▸ **Exercise aim**: Nothing but the lines from the one containing "You are a computer-use" through the last line of the entries should appear in the output, each verbatim.

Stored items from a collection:
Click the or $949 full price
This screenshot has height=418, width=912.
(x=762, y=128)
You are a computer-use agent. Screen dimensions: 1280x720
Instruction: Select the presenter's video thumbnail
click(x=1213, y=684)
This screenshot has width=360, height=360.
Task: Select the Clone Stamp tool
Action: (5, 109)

▸ **Result**:
You are a computer-use agent. Screen dimensions: 1280x720
Instruction: Select the presenter's video thumbnail
click(x=1213, y=684)
This screenshot has width=360, height=360.
Task: Select the Clone Stamp tool
Action: (5, 109)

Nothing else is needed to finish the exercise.